Le Togo organise du 10 au 15 octobre un sommet sur la sécurité maritime. Lequel sommet, dit-on, est placé sous l’égide de l’Union Africaine. 3000 participants dont 25 à 30 chefs d’Etat et gouvernement sont attendus.


Un sommet faramineux

Depuis des années, le gouvernement togolais préparait ce sommet, reporté maintes fois sans raisons apparentes. Le sommet n’a pas bonne presse au sein de l’opinion togolaise, surtout dans la presse, très critique à l’égard du pouvoir accusé de gaspillage des ressources en vue de se refaire une santé diplomatique sur le plan international. Le sommet coûterait au bas mot plus de 13 milliards Cfa – sans compter les coûts indirects que sont les investissements dans les infrastructures aéroportuaires et la réfection de l’Hôtel Radisson Blu.

De toute façon, les autorités togolaises n’ont point lésiné sur les moyens pour organiser ce sommet. Alors que le pays n’est ni sorti de la crise socio-économique qu’il traverse depuis le 05 octobe 1990 ni de la situation économique guère rassurante, le ministre des Affaires étrangères, le téméraire et tout de même inénarrable Robert Dussey, a déclaré de but en blanc que «bâtir une bonne image du Togo sur le plan international n’a pas de prix».

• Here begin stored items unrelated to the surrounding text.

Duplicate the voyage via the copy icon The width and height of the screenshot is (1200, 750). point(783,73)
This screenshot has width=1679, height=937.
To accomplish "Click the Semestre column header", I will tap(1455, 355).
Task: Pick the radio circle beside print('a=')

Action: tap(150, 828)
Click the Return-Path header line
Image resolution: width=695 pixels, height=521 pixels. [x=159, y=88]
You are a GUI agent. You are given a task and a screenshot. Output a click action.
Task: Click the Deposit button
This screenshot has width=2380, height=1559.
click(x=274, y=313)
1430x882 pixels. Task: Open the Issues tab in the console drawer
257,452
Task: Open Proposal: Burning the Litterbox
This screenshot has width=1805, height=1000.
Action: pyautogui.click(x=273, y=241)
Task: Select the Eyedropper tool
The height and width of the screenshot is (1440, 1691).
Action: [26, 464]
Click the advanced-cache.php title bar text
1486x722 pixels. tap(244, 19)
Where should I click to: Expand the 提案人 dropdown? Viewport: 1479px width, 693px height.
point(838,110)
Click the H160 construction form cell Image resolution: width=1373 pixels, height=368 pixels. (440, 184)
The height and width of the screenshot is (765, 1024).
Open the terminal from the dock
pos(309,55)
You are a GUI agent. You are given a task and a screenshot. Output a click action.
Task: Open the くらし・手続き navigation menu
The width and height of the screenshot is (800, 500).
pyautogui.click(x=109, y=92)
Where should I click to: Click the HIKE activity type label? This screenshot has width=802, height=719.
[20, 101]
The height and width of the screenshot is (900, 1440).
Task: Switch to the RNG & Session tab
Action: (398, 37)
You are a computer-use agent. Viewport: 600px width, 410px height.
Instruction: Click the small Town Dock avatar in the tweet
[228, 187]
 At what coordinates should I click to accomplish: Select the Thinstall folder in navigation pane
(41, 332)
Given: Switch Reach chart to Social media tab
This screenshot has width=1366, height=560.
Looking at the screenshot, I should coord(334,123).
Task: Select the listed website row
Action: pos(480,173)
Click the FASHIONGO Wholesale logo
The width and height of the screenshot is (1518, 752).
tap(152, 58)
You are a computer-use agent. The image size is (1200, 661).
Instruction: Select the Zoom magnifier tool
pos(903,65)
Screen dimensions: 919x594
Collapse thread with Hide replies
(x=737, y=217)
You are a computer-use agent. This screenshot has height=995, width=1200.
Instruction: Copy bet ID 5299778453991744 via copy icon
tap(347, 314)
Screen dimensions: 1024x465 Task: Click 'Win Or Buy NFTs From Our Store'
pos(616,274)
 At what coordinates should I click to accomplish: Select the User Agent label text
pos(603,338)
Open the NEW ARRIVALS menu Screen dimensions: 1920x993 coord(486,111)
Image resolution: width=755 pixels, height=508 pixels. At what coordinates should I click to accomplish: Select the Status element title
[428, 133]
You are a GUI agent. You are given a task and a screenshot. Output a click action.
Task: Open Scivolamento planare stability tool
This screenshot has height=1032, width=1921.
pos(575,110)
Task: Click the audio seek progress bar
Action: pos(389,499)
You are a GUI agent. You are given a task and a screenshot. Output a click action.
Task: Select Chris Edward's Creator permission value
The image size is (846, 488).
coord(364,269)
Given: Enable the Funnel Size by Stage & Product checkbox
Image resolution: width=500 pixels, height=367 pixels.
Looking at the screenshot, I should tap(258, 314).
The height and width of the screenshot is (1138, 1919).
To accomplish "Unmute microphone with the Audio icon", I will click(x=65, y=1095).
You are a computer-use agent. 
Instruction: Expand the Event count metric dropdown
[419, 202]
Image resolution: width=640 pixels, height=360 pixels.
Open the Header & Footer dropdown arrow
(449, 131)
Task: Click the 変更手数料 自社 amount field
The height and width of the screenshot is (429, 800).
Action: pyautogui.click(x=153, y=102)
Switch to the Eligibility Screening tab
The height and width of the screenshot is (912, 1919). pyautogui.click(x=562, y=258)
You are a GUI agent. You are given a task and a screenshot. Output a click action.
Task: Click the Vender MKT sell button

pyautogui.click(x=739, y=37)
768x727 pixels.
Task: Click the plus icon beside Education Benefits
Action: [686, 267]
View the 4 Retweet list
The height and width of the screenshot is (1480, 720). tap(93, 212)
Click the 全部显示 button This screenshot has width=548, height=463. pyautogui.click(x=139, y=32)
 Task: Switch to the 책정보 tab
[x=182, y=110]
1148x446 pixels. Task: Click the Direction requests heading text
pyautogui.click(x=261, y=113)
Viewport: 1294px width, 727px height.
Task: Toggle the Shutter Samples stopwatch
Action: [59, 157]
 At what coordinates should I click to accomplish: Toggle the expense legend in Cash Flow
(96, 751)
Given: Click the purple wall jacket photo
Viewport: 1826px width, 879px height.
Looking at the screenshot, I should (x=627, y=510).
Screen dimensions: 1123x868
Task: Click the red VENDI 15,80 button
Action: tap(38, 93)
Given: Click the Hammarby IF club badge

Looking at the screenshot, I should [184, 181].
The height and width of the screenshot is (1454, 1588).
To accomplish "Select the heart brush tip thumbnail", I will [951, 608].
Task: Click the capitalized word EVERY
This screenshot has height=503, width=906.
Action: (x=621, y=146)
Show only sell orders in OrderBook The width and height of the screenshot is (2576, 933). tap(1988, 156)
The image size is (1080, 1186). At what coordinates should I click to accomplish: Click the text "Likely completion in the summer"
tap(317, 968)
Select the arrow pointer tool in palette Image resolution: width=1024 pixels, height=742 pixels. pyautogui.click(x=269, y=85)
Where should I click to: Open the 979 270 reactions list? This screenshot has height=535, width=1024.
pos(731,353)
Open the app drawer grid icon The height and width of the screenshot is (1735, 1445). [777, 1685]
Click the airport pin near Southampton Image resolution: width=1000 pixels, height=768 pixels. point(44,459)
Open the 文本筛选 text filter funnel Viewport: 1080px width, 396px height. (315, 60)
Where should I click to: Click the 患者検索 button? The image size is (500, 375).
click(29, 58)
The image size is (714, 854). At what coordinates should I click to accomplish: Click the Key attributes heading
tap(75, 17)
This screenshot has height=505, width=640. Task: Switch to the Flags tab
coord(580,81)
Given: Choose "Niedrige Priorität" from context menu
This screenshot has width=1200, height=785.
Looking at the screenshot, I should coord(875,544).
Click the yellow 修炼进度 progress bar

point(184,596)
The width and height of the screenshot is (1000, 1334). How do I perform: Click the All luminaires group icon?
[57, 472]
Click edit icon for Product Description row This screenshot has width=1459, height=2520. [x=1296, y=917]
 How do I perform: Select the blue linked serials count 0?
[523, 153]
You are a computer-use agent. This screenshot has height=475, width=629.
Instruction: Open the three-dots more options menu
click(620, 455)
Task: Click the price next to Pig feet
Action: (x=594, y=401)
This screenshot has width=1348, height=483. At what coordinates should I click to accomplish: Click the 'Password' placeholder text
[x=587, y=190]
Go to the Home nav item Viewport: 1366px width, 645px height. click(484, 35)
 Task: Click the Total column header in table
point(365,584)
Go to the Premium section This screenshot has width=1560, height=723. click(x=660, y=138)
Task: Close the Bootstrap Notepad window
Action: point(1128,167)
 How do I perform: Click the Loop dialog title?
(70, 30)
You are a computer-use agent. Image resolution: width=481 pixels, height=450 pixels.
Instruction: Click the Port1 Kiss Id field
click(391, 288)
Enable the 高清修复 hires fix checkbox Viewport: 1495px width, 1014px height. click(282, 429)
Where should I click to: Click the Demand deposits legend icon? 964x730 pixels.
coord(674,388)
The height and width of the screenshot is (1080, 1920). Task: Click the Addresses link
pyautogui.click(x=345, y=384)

Une confirmation logique des accusations de l’opposition politique et de la presse selon lesquelles il s’agit d’une conférence organisée pour des raisons de prestige, histoire de ripoliner l’image de son président arrivé au pouvoir à la faveur d’un double coup de force militaire et électoral sanglant ayant entraîné la mort de plus de 400 à 500 de civils- 1000 selon certaines organisations des droits de l’homme nationales. Et non d’une bonne intention objctive de régler une situation de piraterie maritime en phase résiduelle.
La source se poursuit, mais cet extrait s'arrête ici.